- Theatrical release poster
- Directed by: Joe Miale
- Written by: Rowan Athale; Joe Miale;
- Produced by: Rory Aitken; Nicolas Chartier; Zev Foreman; James Harris; Brian Kavanaugh-Jones; Ben Pugh;
- Starring: Lee Pace; Bérénice Marlohe; Jason Flemyng;
- Cinematography: Karl Walter Lindenlaub
- Edited by: Evan Schiff Vincent Tabaillon
- Music by: Bear McCreary
- Production companies: Voltage Pictures; 42; Tea Shop Productions;
- Distributed by: Vertical Entertainment
- Release dates: July 1, 2017 (Japan); November 17, 2017 (United States);
- Running time: 87 minutes
- Country: United States
- Language: English
- Budget: $4 million
- Box office: $24,416

= Revolt (film) =

2017 science fiction action film

Revolt is a 2017 American science fiction action film directed by Joe Miale. It was written by Miale and Rowan Athale, starring Lee Pace, Bérénice Marlohe and Jason Flemyng.

==Plot==

An American Special Forces soldier, serving in Kenya, suffers memory loss after being knocked unconscious during a battle with highly electrified bipedal robotic machines. He later wakes up in a jail cell wearing tattered fatigues and unaware of anything but memories of intense pain. He meets Nadia, a French foreign aid military doctor in the adjacent cell who tells him he "sounds American" and they were taken prisoner by a gang of xenophobic thugs. She calls him "Bo" after seeing the letters on his torn name tag. Nadia explains to Bo that the world had been invaded by alien machines which wiped out all the major cities and now systematically hunt down survivors.

========

> _Work instruction_
Copy out the whole Revolt film entry word for word.

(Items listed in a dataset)

========

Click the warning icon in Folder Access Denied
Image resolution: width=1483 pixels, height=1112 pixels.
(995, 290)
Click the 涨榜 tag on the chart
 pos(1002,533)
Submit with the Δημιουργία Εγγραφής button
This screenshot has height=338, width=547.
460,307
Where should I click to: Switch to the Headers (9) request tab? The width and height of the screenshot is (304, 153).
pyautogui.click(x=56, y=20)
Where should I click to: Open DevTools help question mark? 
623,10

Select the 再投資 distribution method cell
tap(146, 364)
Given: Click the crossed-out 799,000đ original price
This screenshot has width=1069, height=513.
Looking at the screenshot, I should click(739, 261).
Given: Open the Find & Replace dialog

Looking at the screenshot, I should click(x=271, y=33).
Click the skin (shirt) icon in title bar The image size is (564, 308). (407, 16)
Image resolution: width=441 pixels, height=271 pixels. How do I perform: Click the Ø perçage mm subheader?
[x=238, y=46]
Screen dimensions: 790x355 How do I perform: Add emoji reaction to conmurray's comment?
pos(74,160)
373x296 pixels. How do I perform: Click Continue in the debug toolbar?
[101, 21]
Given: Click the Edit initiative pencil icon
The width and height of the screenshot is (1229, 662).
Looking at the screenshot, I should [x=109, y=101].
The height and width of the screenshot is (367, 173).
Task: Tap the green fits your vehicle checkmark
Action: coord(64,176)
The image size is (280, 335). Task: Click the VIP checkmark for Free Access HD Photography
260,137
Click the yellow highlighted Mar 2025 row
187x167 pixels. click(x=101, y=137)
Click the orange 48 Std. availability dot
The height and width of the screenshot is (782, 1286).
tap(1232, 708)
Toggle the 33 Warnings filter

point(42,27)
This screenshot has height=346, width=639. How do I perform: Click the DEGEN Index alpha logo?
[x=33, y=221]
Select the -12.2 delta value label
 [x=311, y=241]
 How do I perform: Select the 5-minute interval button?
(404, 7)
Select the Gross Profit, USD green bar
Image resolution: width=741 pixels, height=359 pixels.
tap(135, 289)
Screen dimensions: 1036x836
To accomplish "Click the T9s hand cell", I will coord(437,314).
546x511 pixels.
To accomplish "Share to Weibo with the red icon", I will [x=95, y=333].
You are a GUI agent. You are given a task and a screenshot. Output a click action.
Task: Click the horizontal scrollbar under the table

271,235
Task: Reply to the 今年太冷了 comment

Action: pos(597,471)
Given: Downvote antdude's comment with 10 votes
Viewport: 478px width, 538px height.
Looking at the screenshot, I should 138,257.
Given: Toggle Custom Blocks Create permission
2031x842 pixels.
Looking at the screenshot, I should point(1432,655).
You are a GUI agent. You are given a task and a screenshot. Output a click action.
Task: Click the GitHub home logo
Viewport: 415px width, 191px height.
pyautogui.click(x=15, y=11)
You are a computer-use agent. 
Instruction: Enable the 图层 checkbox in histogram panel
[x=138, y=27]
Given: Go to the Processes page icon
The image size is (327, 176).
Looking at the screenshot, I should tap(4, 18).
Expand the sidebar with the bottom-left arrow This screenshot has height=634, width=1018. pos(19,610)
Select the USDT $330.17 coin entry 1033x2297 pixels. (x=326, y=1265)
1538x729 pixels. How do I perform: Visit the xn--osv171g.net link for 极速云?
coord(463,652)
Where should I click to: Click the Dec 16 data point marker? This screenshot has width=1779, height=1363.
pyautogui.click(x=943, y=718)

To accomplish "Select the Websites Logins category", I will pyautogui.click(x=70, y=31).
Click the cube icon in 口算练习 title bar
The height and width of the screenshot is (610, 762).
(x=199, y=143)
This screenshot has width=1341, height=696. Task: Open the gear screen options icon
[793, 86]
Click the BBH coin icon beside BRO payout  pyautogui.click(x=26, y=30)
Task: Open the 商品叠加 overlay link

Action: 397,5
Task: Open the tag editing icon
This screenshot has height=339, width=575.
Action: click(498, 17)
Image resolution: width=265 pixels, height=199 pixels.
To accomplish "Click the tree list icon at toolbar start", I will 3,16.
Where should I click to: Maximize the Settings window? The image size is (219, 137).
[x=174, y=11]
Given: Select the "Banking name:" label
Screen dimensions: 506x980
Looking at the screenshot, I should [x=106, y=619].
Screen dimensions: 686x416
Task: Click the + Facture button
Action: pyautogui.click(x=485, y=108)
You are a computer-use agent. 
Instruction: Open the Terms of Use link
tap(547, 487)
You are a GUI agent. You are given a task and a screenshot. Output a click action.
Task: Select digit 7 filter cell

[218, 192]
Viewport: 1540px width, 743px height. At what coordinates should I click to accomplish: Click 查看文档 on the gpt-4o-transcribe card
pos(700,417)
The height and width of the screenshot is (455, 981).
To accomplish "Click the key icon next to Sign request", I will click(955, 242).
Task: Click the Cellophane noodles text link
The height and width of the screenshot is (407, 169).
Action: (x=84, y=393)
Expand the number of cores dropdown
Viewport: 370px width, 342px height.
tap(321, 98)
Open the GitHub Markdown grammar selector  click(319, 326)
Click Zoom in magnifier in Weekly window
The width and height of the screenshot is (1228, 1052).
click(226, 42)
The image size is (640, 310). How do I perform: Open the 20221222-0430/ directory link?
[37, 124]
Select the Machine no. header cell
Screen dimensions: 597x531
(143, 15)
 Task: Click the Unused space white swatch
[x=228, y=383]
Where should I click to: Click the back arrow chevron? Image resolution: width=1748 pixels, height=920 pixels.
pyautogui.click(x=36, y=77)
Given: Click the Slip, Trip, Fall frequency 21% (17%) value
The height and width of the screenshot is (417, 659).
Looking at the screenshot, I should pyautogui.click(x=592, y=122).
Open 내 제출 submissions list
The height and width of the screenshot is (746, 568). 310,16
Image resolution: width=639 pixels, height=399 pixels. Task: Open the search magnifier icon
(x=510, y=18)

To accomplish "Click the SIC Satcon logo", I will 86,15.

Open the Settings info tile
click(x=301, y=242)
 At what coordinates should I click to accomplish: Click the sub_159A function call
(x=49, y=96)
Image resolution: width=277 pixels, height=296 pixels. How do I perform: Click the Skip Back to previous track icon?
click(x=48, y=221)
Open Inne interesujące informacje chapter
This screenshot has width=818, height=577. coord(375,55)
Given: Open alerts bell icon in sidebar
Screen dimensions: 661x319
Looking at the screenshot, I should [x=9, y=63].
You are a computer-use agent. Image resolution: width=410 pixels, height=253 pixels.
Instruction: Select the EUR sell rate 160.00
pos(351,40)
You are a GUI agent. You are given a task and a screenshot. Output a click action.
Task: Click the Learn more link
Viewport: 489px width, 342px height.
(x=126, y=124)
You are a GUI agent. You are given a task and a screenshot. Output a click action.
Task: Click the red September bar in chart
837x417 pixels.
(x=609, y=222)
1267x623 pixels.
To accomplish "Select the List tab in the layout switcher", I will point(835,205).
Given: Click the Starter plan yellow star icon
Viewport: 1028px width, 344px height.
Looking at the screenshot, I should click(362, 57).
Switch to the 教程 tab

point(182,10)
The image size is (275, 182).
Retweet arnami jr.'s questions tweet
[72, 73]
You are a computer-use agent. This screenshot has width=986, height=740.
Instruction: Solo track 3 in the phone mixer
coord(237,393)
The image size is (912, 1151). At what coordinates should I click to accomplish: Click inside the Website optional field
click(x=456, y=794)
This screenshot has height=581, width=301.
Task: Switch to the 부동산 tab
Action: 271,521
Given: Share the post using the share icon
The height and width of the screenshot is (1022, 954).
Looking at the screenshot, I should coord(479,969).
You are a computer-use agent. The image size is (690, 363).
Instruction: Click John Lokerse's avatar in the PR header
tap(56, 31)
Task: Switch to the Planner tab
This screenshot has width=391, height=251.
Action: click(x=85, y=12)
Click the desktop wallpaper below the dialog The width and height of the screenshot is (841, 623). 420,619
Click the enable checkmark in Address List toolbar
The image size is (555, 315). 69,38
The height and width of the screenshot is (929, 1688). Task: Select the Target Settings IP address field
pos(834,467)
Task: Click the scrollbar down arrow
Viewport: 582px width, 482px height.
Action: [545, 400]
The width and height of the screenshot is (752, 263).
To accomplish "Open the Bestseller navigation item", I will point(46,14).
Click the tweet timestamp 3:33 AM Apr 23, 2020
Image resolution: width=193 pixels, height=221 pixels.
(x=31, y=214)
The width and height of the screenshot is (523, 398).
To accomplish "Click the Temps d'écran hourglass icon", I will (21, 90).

========

> _Solution_
- Theatrical release poster
- Directed by: Joe Miale
- Written by: Rowan Athale; Joe Miale;
- Produced by: Rory Aitken; Nicolas Chartier; Zev Foreman; James Harris; Brian Kavanaugh-Jones; Ben Pugh;
- Starring: Lee Pace; Bérénice Marlohe; Jason Flemyng;
- Cinematography: Karl Walter Lindenlaub
- Edited by: Evan Schiff Vincent Tabaillon
- Music by: Bear McCreary
- Production companies: Voltage Pictures; 42; Tea Shop Productions;
- Distributed by: Vertical Entertainment
- Release dates: July 1, 2017 (Japan); November 17, 2017 (United States);
- Running time: 87 minutes
- Country: United States
- Language: English
- Budget: $4 million
- Box office: $24,416

= Revolt (film) =

2017 science fiction action film

Revolt is a 2017 American science fiction action film directed by Joe Miale. It was written by Miale and Rowan Athale, starring Lee Pace, Bérénice Marlohe and Jason Flemyng.

==Plot==

An American Special Forces soldier, serving in Kenya, suffers memory loss after being knocked unconscious during a battle with highly electrified bipedal robotic machines. He later wakes up in a jail cell wearing tattered fatigues and unaware of anything but memories of intense pain. He meets Nadia, a French foreign aid military doctor in the adjacent cell who tells him he "sounds American" and they were taken prisoner by a gang of xenophobic thugs. She calls him "Bo" after seeing the letters on his torn name tag. Nadia explains to Bo that the world had been invaded by alien machines which wiped out all the major cities and now systematically hunt down survivors.